Zaki Haidari is a tireless advocate for refugee rights who fled Afghanistan as an unaccompanied teenager and applied for asylum in Australia. He currently has a temporary protection visa instead of a permanent protection visa.
Zaki currently holds the role of Leadership Coordinator at Jesuit Refugee Service, Australia, and will soon take up a national campaign role at Amnesty International. In this piece, Zaki reflects on the changes ahead for him and others, given Labor’s victory in Australia’s 2022 federal election.
Congratulations, Australia, for supporting humanity, compassion, and action on climate change!
Congratulations to thousands of refugees who will feel safe and call Australia their permanent home.
For the past few weeks, watching the election campaign has been nerve-wracking for me, thousands of refugees, and refugee supporters, as the outcome of the elections has been a matter of life and death for many refugees. Harsh refugee policies have taken many lives over the past ten years as people succumbed to hopelessness and despair, and we cannot afford to lose any more friends.
The incoming Labor government has promised that refugees with temporary protection visas – those with Temporary Protection Visas (TPVs) and Safe Haven Enterprise Visas (PHEVs) – will receive tickets to stay in Australia permanently. TPVs and SHEVs are short-term visas valid for 3 and 5 years, respectively.

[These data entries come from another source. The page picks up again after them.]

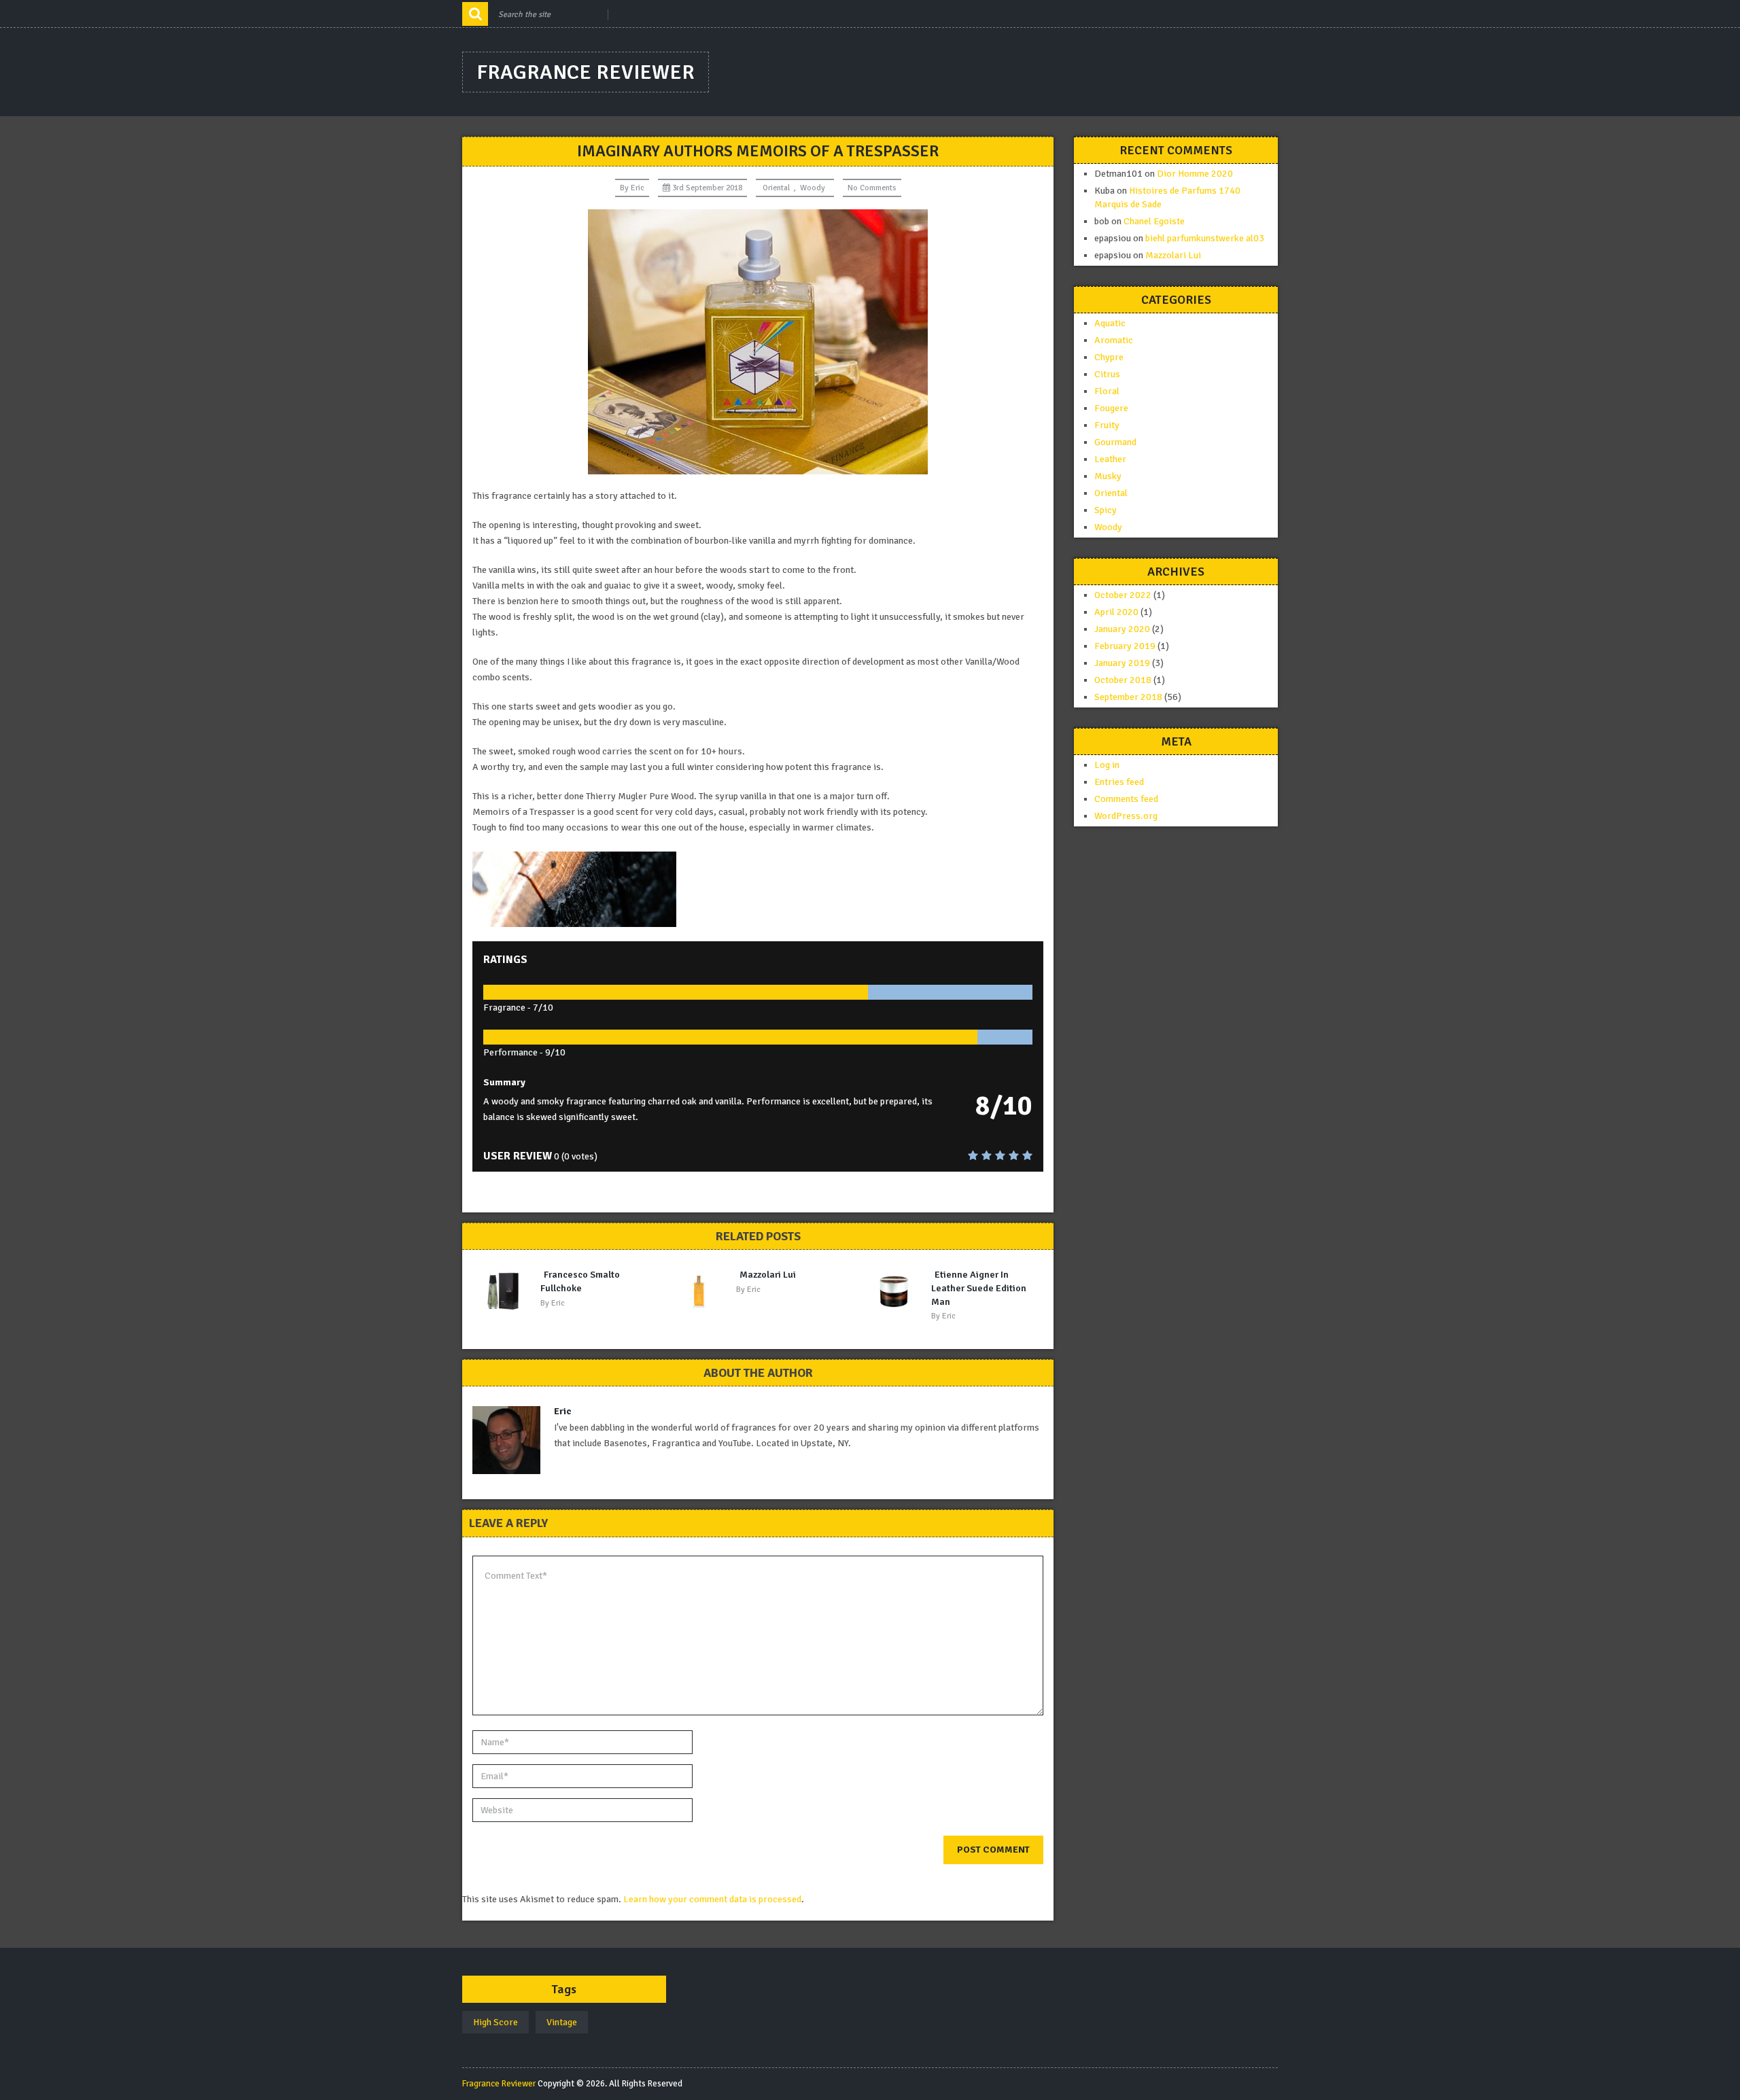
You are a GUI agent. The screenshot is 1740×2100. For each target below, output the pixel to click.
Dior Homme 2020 (1195, 173)
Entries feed (1119, 782)
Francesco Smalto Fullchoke (580, 1281)
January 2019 (1122, 663)
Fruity (1106, 425)
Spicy (1105, 510)
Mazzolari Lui (768, 1274)
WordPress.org (1126, 816)
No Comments (872, 188)
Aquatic (1110, 323)
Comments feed (1126, 799)
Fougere (1111, 408)
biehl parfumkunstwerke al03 (1204, 238)
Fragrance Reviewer (585, 72)
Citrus (1107, 374)
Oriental (776, 188)
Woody (812, 188)
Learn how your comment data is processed (712, 1899)
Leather (1110, 459)
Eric (637, 188)
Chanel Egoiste (1154, 221)
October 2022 (1122, 595)
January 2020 (1122, 629)
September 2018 (1128, 697)
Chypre (1109, 357)
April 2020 (1116, 612)
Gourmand (1115, 442)
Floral (1106, 391)
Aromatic (1113, 340)
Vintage (561, 2022)
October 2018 (1122, 680)
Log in (1106, 765)
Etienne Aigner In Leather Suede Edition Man (978, 1288)
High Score (495, 2022)
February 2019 (1124, 646)
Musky (1107, 476)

Under these temporary visas, refugees are not eligible to sponsor their families, not suitable for benefits, and are not eligible to buy a home, or obtain loans.
Refugees on temporary visas have been separated from their wives, husbands, children, and loved ones for more than a painful decade. Now, with the change of government, they have the real prospect of reuniting with them. What a pleasure! I can only imagine the conversations they would have had with their families on election night. They have been forced to lie to their children repeatedly over the past ten years and tell them they will reunite soon when they know they can’t bring them here. But now it will be a reality, and they won’t have to lie anymore. I hear the joy in their voices! That feeling of being together as a family in a safe country can finally come true.
Harsh refugee policies have taken many lives over the past ten years as people succumbed to hopelessness and despair, and we cannot afford to lose any more friends.
Congratulations to thousands of young refugees who have completed secondary school but could not attend university because they did not qualify for the paid aid. Now they can study, go to university and build their future. Due to the refugee policy, these refugees felt no match for their partner with whom they grew up. Now they can finally feel that they are equal people, equal to their friends and that they can make their own life decisions.
Thousands of refugees are excited about the new government and hope for all these positive things that we trust will happen soon. But at the same time, it is also very sad. So many people could not attend this day, including some of my good friends. Australia’s brutal refugee policy has claimed so many lives, and as a result, so many people are not with us today. I only wish that not so many people were tortured as we think and that they didn’t end their lives in the past ten years because of the harsh refugee policies that kept them in limbo and separated from their families.
Today thousands of us are celebrating and looking forward to reuniting with our families and loved ones soon.
Thank you, Australians, for choosing humanity over cruelty. It was a day to celebrate that we will remember for the rest of our lives, but we know there is still more work to be done. Thousands of other refugees and I look forward to calling Australia our permanent home. I will continue to fight for justice, and refugee rights until refugees get their permanent visas and reunite with their families and loved ones.